Ross Plows Ahead With Custom Courses

Scott Derue was appointed associate dean of executive education at the Ross School

Scott DeRue was appointed associate dean of executive education at the Ross School

“We definitely take our executives up Mount Everest,” says Scott DeRue, the new associate dean of executive education at the University of Michigan’s Ross School of Business. DeRue, who assumed the position on July 1, is only half joking.

The management professor scaled the world’s highest mountain last year and has taught an Everest simulation to business students since 2009. It’s a favorite exercise among MBAs in his course, Leading People and Organizations. (He’s also among Poets&Quants‘ “Top 40 Under 40.”)

‘HOW DO PEOPLE LEARN TO LEAD?’

DeRue uses the experience of mountaineering to teach business students about leadership and teamwork in extreme circumstances. “How do people learn to lead? By putting them through novel, challenging experiences and surrounding those experience with feedback and coaching and allowing them to integrate those experience back into their daily work,” Derue explains. Now, he’s taking the same experience to white-collar executives and large corporations.

The Everest exercise is just one small part of larger plan to push Ross’ Executive Education program from a “complement to corporate universities” to a strategic collaborator. “We are moving from education provider to true business partner,” DeRue says.

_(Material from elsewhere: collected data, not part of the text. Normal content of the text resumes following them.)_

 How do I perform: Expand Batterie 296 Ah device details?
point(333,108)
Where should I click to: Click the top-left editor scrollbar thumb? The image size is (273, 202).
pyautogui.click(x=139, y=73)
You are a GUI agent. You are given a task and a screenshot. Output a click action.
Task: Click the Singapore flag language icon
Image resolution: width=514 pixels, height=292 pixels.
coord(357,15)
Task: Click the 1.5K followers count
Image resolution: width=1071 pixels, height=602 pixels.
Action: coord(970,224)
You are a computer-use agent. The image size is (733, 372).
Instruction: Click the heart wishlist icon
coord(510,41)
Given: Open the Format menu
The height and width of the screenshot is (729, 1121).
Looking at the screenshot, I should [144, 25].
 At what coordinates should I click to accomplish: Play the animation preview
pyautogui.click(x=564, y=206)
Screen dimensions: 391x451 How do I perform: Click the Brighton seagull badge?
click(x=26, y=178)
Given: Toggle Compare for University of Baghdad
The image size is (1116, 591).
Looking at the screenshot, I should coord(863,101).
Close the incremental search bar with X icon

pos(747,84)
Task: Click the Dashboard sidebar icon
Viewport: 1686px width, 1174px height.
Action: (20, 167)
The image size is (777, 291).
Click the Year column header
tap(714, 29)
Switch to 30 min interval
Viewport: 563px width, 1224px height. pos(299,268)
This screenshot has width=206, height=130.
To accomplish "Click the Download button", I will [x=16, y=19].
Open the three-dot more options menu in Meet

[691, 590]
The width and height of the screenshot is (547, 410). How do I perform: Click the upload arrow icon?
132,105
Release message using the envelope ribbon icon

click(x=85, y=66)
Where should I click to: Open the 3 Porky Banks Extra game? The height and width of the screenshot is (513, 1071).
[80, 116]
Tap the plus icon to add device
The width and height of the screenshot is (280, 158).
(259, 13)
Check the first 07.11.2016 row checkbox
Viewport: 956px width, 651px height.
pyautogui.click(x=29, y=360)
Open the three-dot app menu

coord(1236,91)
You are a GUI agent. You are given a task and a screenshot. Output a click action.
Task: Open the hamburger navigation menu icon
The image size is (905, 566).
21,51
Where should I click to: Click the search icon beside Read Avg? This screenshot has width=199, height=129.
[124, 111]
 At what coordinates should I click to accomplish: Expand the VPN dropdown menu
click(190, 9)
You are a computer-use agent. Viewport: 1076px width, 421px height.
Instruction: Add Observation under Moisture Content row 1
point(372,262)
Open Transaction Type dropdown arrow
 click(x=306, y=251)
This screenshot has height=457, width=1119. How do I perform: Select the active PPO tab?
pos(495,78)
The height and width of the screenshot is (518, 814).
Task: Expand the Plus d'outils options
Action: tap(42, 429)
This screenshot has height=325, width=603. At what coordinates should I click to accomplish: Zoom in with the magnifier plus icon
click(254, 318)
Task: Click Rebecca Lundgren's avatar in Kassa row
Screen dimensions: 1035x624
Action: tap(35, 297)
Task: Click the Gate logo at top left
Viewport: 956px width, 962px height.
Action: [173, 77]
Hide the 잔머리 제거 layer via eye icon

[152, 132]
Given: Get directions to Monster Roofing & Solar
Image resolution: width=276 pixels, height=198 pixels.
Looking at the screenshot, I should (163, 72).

WE’VE BECOME MUCH MORE OF A COMMERCIAL SERVICES FIRM

To do this, Ross is backing away from open-enrollment courses, which are generally a one-size-fits-all public offering, and ramping up its customized programs, which are developed specifically for individual corporations. “Ten to 15 years ago, we were primarily running open programs for say 40 people from 39 different clients – now we’re designing custom solutions for clients,” DeRue says. “That has an interesting effect: We’ve become much more of a commercial services firm. We’ve become our clients’ partner to address their needs, and so there really is this shift.”

Ross is not alone. Stanford is also moving away from open courses and toward customization. However, open-enrollment programs still dominate at some top-tier institutions, like Harvard Business School, which offers 80 different open-enrollment courses.

“We’re pretty close to the opposite,” says DeRue of Ross’ offerings in comparison to HBS’ executive education portfolio. Only 30-35% of the Michigan school’s courses are open, while the remaining 65-70% are client-specific offerings. “We’re confident that’s a good mix, and it provides differentiation because we’ve developed a way of going to market to create custom solutions, so it’s not an off-the-shelf offering,” he adds. Ross does not disclose the exact number of its custom courses, but DeRue says it’s in the hundreds. They run some 20 core open-enrollment courses, he says.

A CASH COW FOR B-SCHOOLS

Executive education is a cash cow for B-schools. Ross’ open-enrollment programs run anywhere from $5,900 for a three-day course, such as Strategic Renewal and Change, to $9,700 for a five-day program, such as the Management of Managers.

Ross does not disclose pricing information for its customized programs. However, it’s generally accepted that large companies shell out millions each year for one-on-one B-school expertise. On the extreme end, London Business School won a $38 million contract in 2013 to train top managers at the Kuwait Petroleum Company, according to the Financial Times.

And research shows that the demand for customized executive education is growing. Some 41% of corporate clients responding to a Financial Times’ survey said their organizations were considering spending more on exec ed over the next three years. Moreover, 90% of corporate customers are likely to reuse the same program from the same school, according to the Times’ survey.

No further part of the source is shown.